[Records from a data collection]
- - - - -

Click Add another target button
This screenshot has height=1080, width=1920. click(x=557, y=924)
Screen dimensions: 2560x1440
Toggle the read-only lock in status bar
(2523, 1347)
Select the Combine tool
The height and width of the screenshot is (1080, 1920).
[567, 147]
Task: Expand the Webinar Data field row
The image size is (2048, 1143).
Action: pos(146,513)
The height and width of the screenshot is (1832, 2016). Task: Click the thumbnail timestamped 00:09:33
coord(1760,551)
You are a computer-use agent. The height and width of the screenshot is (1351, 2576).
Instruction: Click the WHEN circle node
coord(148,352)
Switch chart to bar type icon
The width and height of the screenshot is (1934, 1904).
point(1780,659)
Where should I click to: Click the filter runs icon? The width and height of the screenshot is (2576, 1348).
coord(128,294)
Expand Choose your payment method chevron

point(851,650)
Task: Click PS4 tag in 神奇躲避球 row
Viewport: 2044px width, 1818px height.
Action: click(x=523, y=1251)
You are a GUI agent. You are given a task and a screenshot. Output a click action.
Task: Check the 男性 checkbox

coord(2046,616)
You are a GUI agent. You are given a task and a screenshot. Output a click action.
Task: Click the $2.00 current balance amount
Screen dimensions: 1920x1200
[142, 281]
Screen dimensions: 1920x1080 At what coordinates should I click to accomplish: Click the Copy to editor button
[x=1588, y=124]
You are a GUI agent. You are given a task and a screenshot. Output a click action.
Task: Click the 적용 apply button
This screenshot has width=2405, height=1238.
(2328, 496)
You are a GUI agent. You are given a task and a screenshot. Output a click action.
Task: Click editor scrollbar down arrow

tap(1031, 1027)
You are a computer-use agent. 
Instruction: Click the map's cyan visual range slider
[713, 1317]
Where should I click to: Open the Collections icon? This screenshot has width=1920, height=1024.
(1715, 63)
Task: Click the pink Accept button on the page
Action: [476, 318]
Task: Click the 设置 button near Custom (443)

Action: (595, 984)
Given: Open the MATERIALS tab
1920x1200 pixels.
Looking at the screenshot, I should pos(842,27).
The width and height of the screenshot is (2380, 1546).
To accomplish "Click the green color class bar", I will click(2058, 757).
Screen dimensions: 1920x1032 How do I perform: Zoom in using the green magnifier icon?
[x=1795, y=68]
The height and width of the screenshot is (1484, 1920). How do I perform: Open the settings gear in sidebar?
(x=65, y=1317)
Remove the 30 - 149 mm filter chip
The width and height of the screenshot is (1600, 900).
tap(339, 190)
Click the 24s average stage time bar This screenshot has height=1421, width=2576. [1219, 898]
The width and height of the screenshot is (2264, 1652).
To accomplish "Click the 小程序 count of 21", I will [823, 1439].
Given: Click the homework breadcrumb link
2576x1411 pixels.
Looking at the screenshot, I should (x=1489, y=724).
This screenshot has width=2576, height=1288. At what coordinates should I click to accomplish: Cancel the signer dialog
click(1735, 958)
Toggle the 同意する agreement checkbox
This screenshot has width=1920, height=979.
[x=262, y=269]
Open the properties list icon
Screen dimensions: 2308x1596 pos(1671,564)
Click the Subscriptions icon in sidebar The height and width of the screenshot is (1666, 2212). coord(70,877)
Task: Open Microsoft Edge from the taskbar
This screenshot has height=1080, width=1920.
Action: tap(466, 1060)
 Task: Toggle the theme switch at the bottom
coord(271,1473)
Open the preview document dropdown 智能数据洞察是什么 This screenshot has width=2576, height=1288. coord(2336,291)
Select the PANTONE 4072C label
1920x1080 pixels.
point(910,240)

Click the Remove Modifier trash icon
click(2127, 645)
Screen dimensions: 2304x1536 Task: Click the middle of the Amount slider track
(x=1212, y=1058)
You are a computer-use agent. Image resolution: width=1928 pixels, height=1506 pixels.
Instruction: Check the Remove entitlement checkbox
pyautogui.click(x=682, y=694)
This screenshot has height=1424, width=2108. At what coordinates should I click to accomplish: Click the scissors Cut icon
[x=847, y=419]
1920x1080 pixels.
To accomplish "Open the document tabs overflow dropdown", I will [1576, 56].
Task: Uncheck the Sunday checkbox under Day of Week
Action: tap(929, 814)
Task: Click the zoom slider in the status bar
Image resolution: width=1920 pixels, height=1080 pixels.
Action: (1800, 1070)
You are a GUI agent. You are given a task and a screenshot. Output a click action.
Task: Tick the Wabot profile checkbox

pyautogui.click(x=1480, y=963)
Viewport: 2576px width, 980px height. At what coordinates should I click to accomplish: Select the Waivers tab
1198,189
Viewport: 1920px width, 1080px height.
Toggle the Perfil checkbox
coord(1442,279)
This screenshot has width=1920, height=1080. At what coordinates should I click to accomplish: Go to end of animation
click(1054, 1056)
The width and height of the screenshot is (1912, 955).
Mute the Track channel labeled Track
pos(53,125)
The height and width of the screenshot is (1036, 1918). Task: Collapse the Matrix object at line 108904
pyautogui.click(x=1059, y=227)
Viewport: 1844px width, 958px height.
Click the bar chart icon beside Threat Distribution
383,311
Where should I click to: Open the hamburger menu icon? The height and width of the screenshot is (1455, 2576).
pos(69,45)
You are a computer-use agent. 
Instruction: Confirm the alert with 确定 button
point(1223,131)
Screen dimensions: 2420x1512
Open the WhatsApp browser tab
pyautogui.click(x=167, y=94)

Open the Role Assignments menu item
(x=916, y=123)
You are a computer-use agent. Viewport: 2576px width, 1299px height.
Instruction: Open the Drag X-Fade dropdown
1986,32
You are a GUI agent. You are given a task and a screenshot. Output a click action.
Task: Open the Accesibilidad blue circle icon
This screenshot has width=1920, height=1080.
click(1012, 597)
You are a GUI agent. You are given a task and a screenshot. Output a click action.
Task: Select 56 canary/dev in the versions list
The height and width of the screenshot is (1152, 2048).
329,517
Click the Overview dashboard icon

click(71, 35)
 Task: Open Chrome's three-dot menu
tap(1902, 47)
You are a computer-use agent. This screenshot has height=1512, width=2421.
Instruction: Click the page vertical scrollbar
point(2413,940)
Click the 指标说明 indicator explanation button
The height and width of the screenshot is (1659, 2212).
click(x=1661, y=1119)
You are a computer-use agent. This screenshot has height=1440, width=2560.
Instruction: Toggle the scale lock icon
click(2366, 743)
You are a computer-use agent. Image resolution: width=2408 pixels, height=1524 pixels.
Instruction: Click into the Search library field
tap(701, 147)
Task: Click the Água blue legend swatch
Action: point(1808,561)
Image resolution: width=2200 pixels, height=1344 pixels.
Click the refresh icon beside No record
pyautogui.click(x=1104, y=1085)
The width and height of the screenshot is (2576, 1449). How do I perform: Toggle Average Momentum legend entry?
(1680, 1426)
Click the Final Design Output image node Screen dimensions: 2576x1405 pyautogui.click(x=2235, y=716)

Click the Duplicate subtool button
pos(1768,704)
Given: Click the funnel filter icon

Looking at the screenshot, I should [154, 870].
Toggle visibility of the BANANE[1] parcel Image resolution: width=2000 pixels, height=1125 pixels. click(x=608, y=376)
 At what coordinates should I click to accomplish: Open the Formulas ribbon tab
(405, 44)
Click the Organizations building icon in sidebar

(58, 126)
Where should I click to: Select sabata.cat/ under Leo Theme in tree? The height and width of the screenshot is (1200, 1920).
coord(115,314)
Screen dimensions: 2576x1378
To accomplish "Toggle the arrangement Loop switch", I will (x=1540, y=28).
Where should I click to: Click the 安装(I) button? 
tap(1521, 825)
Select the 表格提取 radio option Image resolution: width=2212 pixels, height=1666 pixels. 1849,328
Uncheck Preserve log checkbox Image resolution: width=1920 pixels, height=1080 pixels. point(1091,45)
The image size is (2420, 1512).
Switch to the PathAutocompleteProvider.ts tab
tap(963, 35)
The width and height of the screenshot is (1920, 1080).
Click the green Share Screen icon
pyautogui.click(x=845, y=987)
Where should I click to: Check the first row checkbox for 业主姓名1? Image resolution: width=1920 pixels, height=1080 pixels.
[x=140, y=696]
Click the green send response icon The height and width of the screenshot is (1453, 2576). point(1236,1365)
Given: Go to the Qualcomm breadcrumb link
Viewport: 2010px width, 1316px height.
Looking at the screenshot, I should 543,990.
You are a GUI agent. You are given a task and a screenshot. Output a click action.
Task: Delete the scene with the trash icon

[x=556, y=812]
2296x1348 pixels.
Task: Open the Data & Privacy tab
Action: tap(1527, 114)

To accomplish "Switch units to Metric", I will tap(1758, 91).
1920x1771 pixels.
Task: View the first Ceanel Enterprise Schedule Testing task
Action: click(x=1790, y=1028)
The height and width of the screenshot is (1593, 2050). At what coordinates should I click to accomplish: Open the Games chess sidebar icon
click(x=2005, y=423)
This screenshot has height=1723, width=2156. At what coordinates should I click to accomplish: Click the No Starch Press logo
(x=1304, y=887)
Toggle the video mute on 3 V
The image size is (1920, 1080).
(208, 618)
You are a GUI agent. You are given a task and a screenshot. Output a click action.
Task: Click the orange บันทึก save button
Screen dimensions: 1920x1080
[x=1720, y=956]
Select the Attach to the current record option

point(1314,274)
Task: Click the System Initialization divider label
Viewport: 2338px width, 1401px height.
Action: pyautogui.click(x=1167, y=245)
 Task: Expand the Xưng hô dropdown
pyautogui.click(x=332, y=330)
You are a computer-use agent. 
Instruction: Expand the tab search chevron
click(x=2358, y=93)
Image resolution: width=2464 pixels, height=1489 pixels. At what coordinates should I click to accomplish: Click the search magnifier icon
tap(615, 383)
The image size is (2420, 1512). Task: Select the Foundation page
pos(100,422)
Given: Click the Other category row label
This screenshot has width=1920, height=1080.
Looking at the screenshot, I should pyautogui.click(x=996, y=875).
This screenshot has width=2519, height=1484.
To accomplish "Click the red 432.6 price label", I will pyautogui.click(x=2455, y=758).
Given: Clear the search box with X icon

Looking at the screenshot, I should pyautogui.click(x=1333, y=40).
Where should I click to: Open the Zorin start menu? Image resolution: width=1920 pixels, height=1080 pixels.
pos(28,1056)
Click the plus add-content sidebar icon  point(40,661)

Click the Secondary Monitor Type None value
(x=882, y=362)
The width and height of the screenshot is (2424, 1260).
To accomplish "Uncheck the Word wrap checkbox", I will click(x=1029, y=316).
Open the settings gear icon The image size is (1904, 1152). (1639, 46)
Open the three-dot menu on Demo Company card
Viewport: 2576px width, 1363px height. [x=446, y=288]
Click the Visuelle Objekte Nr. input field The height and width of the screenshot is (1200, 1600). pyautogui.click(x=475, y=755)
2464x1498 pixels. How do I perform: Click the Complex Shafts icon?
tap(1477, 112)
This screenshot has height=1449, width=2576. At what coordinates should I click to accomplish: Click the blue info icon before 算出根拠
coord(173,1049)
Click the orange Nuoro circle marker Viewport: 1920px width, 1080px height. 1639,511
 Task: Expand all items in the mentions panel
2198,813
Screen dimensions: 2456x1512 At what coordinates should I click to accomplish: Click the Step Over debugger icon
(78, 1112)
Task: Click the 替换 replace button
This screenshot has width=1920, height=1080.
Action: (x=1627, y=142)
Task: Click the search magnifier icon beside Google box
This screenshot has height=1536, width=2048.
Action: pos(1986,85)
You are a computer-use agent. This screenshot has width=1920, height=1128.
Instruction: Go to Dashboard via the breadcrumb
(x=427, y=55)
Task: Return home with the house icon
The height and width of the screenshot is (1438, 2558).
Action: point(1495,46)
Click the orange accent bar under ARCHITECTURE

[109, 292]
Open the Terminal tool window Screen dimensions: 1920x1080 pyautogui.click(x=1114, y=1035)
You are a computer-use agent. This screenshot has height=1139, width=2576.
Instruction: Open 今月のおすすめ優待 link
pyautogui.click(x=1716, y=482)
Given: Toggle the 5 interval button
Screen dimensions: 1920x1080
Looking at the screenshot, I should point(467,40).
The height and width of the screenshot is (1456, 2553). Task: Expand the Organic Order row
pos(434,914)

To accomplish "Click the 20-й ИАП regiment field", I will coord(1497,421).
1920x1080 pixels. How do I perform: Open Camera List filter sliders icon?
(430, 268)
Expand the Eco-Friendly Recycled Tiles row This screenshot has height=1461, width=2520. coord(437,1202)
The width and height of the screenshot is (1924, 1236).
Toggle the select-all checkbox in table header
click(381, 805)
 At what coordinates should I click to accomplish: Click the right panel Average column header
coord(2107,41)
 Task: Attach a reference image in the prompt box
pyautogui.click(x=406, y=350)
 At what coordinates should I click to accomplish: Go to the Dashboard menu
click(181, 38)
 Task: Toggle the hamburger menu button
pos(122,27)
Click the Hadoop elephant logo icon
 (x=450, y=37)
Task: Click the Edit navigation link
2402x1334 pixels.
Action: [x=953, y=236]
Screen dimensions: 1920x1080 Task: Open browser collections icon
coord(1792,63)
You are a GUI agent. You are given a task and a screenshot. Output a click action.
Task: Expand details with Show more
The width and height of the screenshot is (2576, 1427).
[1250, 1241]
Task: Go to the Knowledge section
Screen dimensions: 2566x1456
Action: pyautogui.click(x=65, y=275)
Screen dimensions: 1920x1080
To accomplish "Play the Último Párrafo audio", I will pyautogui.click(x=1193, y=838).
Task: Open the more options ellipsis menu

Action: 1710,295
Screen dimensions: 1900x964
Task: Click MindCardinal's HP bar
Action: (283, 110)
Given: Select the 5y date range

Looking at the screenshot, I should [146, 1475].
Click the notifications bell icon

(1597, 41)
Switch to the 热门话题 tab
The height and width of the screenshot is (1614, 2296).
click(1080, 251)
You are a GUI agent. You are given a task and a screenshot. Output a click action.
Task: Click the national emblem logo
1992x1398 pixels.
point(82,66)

- - - - -

__Work request__: What is asked for is an exact copy of the lines above from the one containing "This screenshot has height=1536, width=2048." through the one containing "Given: Toggle the 5 interval button", and only those.

__Result of the task__:
This screenshot has height=1536, width=2048.
Action: pos(1986,85)
You are a computer-use agent. This screenshot has width=1920, height=1128.
Instruction: Go to Dashboard via the breadcrumb
(x=427, y=55)
Task: Return home with the house icon
The height and width of the screenshot is (1438, 2558).
Action: point(1495,46)
Click the orange accent bar under ARCHITECTURE

[109, 292]
Open the Terminal tool window Screen dimensions: 1920x1080 pyautogui.click(x=1114, y=1035)
You are a computer-use agent. This screenshot has height=1139, width=2576.
Instruction: Open 今月のおすすめ優待 link
pyautogui.click(x=1716, y=482)
Given: Toggle the 5 interval button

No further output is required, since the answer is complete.